::: Given data

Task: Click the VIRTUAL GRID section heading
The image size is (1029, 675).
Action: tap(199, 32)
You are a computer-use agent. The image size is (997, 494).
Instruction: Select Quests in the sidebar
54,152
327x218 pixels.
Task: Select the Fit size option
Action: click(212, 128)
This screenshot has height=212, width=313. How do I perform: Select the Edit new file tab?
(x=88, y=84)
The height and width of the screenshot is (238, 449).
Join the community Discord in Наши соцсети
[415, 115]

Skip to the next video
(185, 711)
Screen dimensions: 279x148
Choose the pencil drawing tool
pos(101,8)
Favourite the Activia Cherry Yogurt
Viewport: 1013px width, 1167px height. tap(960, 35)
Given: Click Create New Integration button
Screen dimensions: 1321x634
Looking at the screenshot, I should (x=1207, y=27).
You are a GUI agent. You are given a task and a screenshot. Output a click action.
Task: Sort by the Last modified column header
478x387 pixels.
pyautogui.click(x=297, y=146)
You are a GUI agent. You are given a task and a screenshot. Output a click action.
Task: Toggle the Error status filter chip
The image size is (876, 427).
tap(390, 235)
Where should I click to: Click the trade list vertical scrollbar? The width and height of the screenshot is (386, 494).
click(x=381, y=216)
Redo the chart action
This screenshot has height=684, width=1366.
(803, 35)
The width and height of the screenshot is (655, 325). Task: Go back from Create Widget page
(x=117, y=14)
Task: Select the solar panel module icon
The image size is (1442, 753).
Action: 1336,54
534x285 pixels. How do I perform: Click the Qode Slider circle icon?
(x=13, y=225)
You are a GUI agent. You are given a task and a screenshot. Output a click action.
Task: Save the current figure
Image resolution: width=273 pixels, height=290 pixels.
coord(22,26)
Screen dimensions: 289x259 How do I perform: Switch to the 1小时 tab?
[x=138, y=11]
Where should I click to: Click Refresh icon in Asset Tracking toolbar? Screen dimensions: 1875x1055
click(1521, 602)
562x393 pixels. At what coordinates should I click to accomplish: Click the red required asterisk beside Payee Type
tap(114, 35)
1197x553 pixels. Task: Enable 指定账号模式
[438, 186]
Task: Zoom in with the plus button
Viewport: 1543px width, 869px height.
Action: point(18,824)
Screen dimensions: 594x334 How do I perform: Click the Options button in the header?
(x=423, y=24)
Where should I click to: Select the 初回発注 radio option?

::::::

• [Written request]: Convert the lines above into a Markdown table with the columns Row and Line text. Give each line a row number and leave out the blank lines.

• [Finished task]:
| Row | Line text |
|---|---|
| 1 | Task: Click the VIRTUAL GRID section heading |
| 2 | The image size is (1029, 675). |
| 3 | Action: tap(199, 32) |
| 4 | You are a computer-use agent. The image size is (997, 494). |
| 5 | Instruction: Select Quests in the sidebar |
| 6 | 54,152 |
| 7 | 327x218 pixels. |
| 8 | Task: Select the Fit size option |
| 9 | Action: click(212, 128) |
| 10 | This screenshot has height=212, width=313. How do I perform: Select the Edit new file tab? |
| 11 | (x=88, y=84) |
| 12 | The height and width of the screenshot is (238, 449). |
| 13 | Join the community Discord in Наши соцсети |
| 14 | [415, 115] |
| 15 | Skip to the next video |
| 16 | (185, 711) |
| 17 | Screen dimensions: 279x148 |
| 18 | Choose the pencil drawing tool |
| 19 | pos(101,8) |
| 20 | Favourite the Activia Cherry Yogurt |
| 21 | Viewport: 1013px width, 1167px height. tap(960, 35) |
| 22 | Given: Click Create New Integration button |
| 23 | Screen dimensions: 1321x634 |
| 24 | Looking at the screenshot, I should (x=1207, y=27). |
| 25 | You are a GUI agent. You are given a task and a screenshot. Output a click action. |
| 26 | Task: Sort by the Last modified column header |
| 27 | 478x387 pixels. |
| 28 | pyautogui.click(x=297, y=146) |
| 29 | You are a GUI agent. You are given a task and a screenshot. Output a click action. |
| 30 | Task: Toggle the Error status filter chip |
| 31 | The image size is (876, 427). |
| 32 | tap(390, 235) |
| 33 | Where should I click to: Click the trade list vertical scrollbar? The width and height of the screenshot is (386, 494). |
| 34 | click(x=381, y=216) |
| 35 | Redo the chart action |
| 36 | This screenshot has height=684, width=1366. |
| 37 | (803, 35) |
| 38 | The width and height of the screenshot is (655, 325). Task: Go back from Create Widget page |
| 39 | (x=117, y=14) |
| 40 | Task: Select the solar panel module icon |
| 41 | The image size is (1442, 753). |
| 42 | Action: 1336,54 |
| 43 | 534x285 pixels. How do I perform: Click the Qode Slider circle icon? |
| 44 | (x=13, y=225) |
| 45 | You are a GUI agent. You are given a task and a screenshot. Output a click action. |
| 46 | Task: Save the current figure |
| 47 | Image resolution: width=273 pixels, height=290 pixels. |
| 48 | coord(22,26) |
| 49 | Screen dimensions: 289x259 How do I perform: Switch to the 1小时 tab? |
| 50 | [x=138, y=11] |
| 51 | Where should I click to: Click Refresh icon in Asset Tracking toolbar? Screen dimensions: 1875x1055 |
| 52 | click(1521, 602) |
| 53 | 562x393 pixels. At what coordinates should I click to accomplish: Click the red required asterisk beside Payee Type |
| 54 | tap(114, 35) |
| 55 | 1197x553 pixels. Task: Enable 指定账号模式 |
| 56 | [438, 186] |
| 57 | Task: Zoom in with the plus button |
| 58 | Viewport: 1543px width, 869px height. |
| 59 | Action: point(18,824) |
| 60 | Screen dimensions: 594x334 How do I perform: Click the Options button in the header? |
| 61 | (x=423, y=24) |
| 62 | Where should I click to: Select the 初回発注 radio option? |